• WHAT THE TASK REQUIRES: Can you repeat word for word every line of the entries, starting with the line that contains "At what coordinates should I click to accomplish: Select" and going on through the line that contains "coord(156,360)"?

## BEGIN

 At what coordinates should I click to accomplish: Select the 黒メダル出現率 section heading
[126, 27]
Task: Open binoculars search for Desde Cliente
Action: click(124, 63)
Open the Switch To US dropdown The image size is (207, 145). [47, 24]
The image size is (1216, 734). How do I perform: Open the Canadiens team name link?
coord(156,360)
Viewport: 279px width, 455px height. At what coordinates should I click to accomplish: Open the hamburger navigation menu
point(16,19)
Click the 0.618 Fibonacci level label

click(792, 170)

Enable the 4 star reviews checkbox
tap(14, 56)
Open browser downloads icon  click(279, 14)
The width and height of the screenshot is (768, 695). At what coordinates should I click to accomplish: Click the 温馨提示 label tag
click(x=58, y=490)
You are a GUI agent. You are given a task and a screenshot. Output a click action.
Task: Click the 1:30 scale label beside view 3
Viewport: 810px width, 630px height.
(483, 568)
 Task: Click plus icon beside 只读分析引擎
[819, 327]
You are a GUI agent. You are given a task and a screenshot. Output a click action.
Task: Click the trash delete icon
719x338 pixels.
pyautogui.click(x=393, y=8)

## END
## BEGIN

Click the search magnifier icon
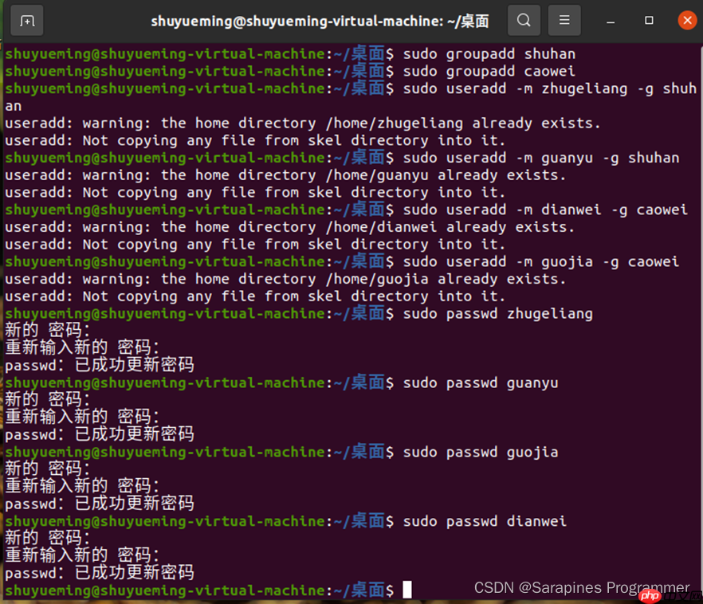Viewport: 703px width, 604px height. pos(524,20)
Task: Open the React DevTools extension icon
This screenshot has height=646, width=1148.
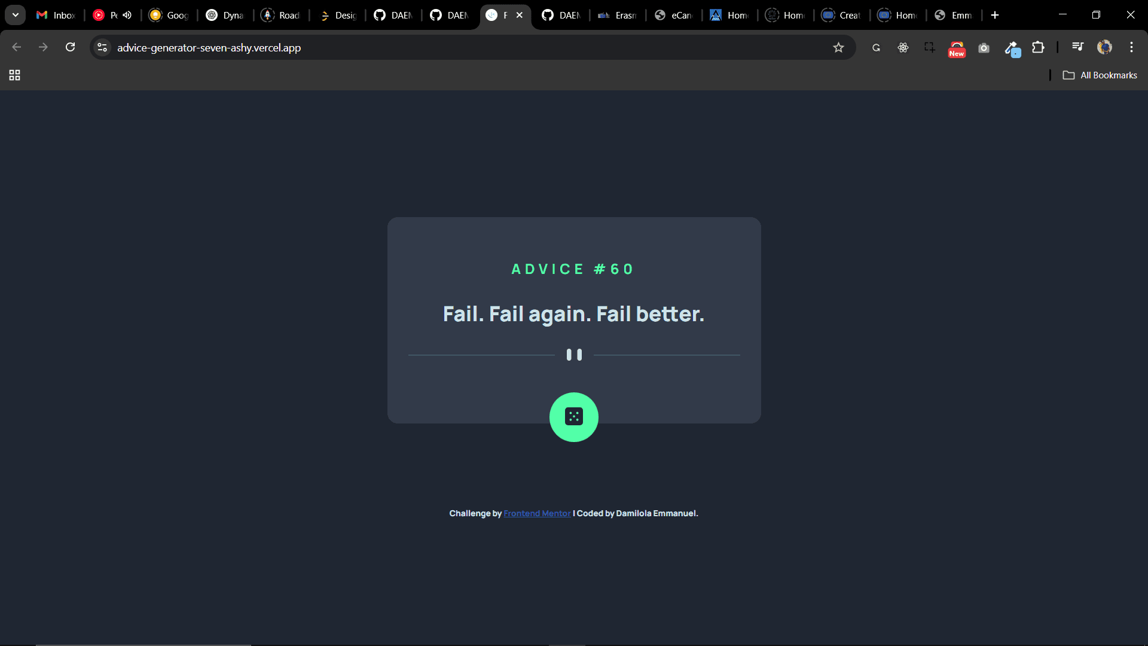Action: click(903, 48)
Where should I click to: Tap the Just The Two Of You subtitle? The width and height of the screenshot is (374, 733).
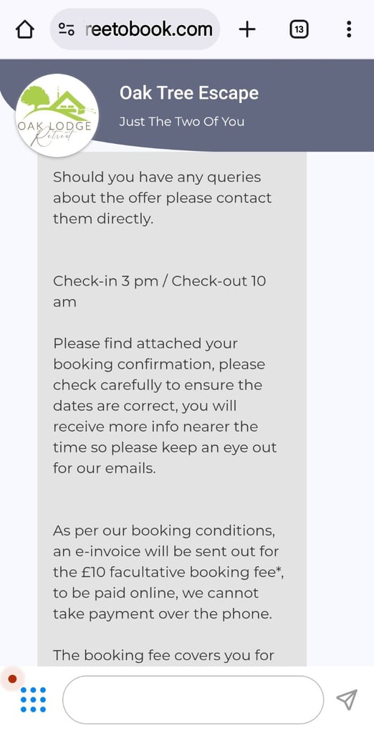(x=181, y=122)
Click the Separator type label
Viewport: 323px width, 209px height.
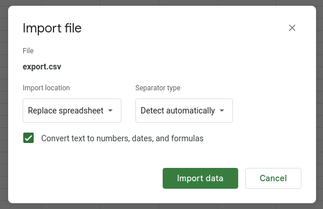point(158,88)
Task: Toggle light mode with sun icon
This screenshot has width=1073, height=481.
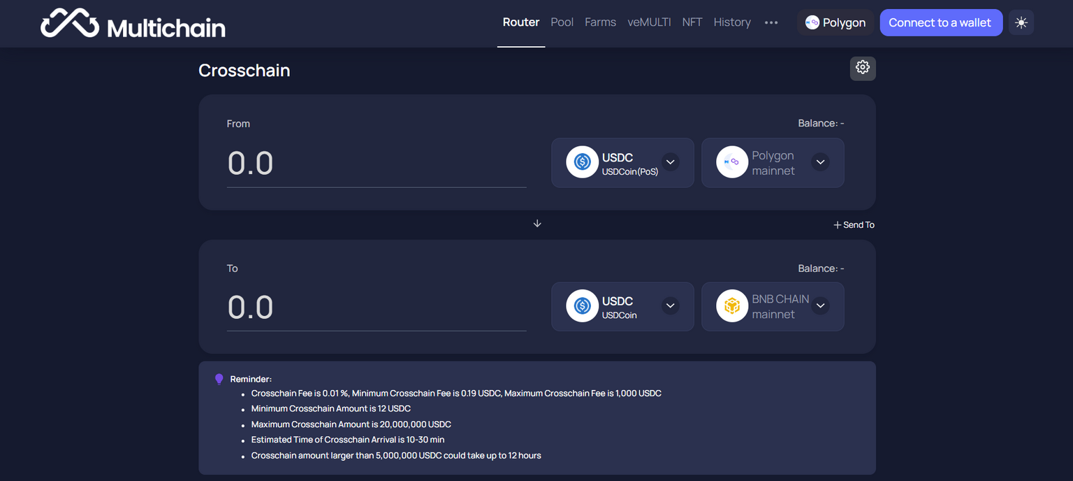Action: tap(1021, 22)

## END

• FULL RESPONSE:
 At what coordinates should I click to accomplish: Select the 黒メダル出現率 section heading
[126, 27]
Task: Open binoculars search for Desde Cliente
Action: click(124, 63)
Open the Switch To US dropdown The image size is (207, 145). [47, 24]
The image size is (1216, 734). How do I perform: Open the Canadiens team name link?
coord(156,360)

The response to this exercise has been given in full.